Schools need to be accountable to some extent for the outcomes they create and I think footing 50% of the tuition is reasonable as students obviously have the a large level of accountability for their failures. Maybe it will start putting pressure on administrators to actually starting looking for the root causes of issues in students in medical school instead of the shotgun approach of sending them to counseling, making them write a progress journal, etc., and document their shortcomings in case they have to cut ties.

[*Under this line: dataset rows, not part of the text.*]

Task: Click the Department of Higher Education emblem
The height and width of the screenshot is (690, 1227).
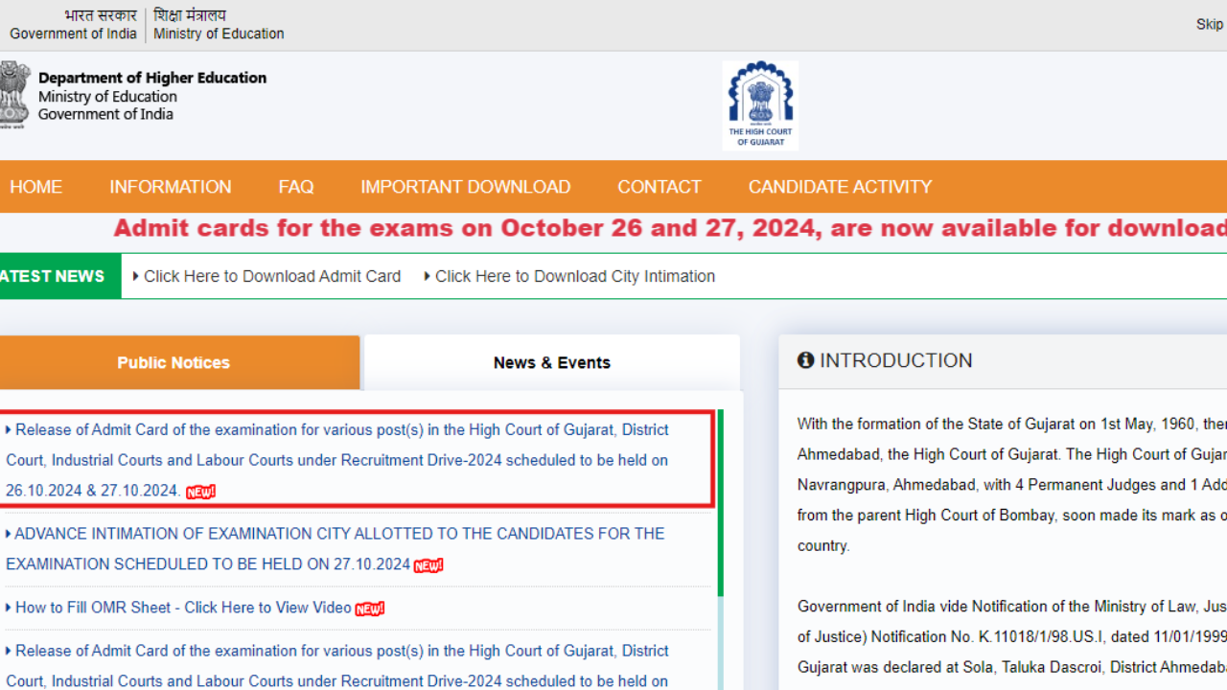Action: 12,94
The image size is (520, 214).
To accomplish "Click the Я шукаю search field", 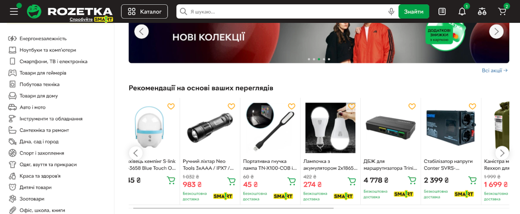I will coord(287,12).
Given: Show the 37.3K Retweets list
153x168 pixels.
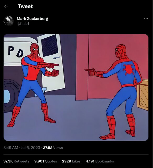Looking at the screenshot, I should (x=16, y=161).
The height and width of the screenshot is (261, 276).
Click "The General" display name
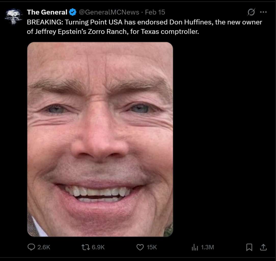click(47, 12)
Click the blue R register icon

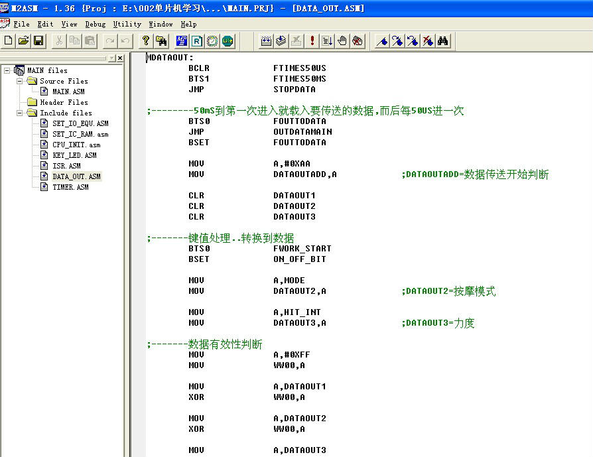pos(197,41)
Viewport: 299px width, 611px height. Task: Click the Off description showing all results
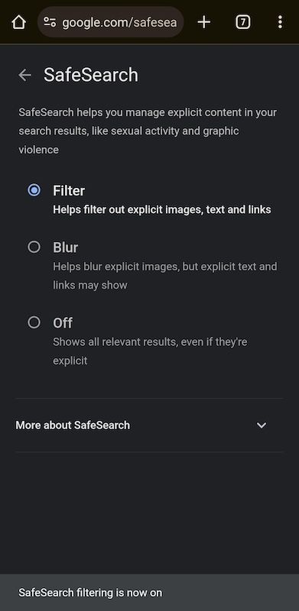coord(150,351)
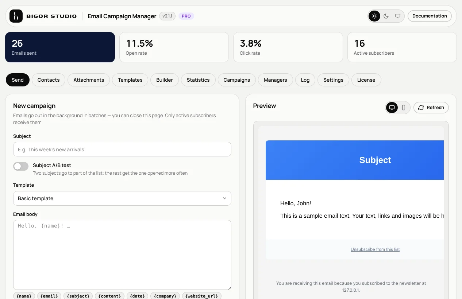Switch to dark theme moon icon

tap(386, 16)
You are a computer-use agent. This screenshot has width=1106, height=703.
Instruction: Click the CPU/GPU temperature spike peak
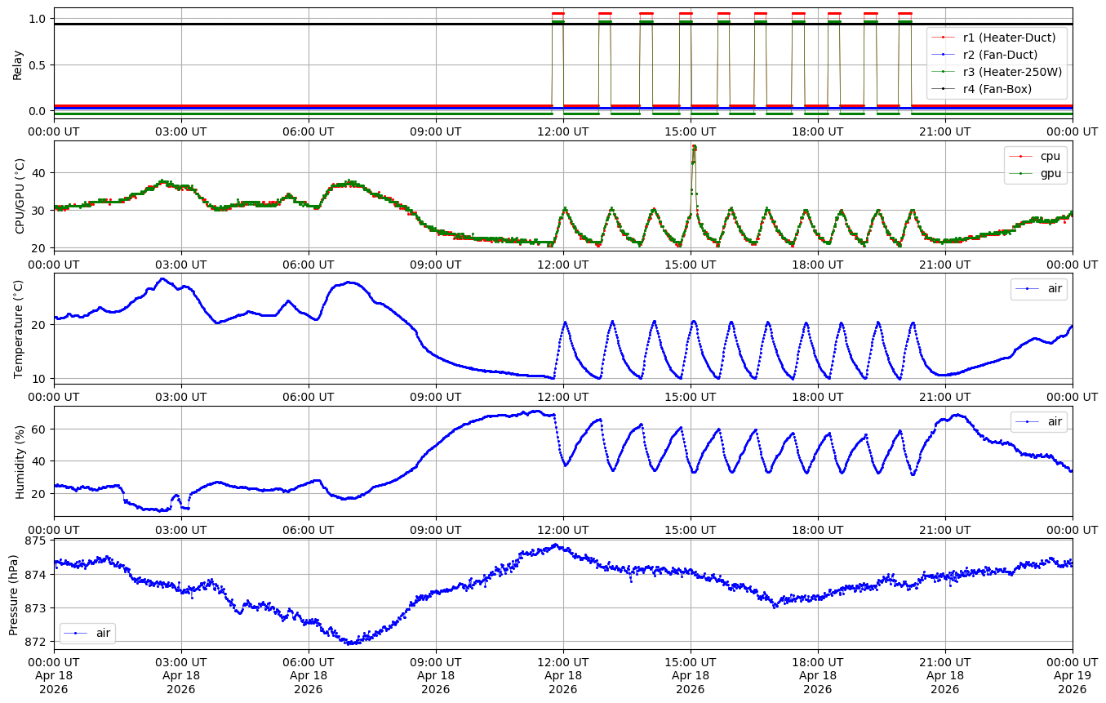click(694, 147)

Once students match, medical schools think “out of sight/out of mind”. That's usually OK as a large majority of US MDs did most of the right things and are fine but the issue becomes when schools (i.e. administrators) try to push students to accept something they don’t want to do or just pass everyone because all it does is kick the can down to residency. I am tired of seeing medical schools doing the bare minimum providing lectures to M1/2s (that are inferior to commercially and exponentially cheaper sources btw) and then setting their students free in M3/4 to just wander around the hospital clueless with no curriculum or structure aside from shelf exams they have report to. There is no accountability schools currently have for the M3/M4 clinical education and a good amount of students come into residency knowing USMLE CK stuff but not much practical stuff. This would be all well if everyone was in the same boat but they're not. Some categorical classes get filled with a mix of IMGs who have at minimum completed a year of internship (equivalent to PGY-1 here) if not more (ie-some have been attending physicians in their own countries). Then there's US grads who sometimes transition from other fields and make it into other fields. That means in some programs, only 50% of the residents are truly new to residency-level experience. Amongst that group, supposed 10% come from med schools that are not getting the education they needed in M3/M4. While 10% seems like a lot, in this scenario it's 5% because of the other 50%. Take 5% of 20 person residency class and that’s 1 student. If one student out of 20 has a problem no one is going to bat an eye and that student’s screwed. I think the US clerkship system is failing some of us and currently there's really no incentive for schools to re-examine it.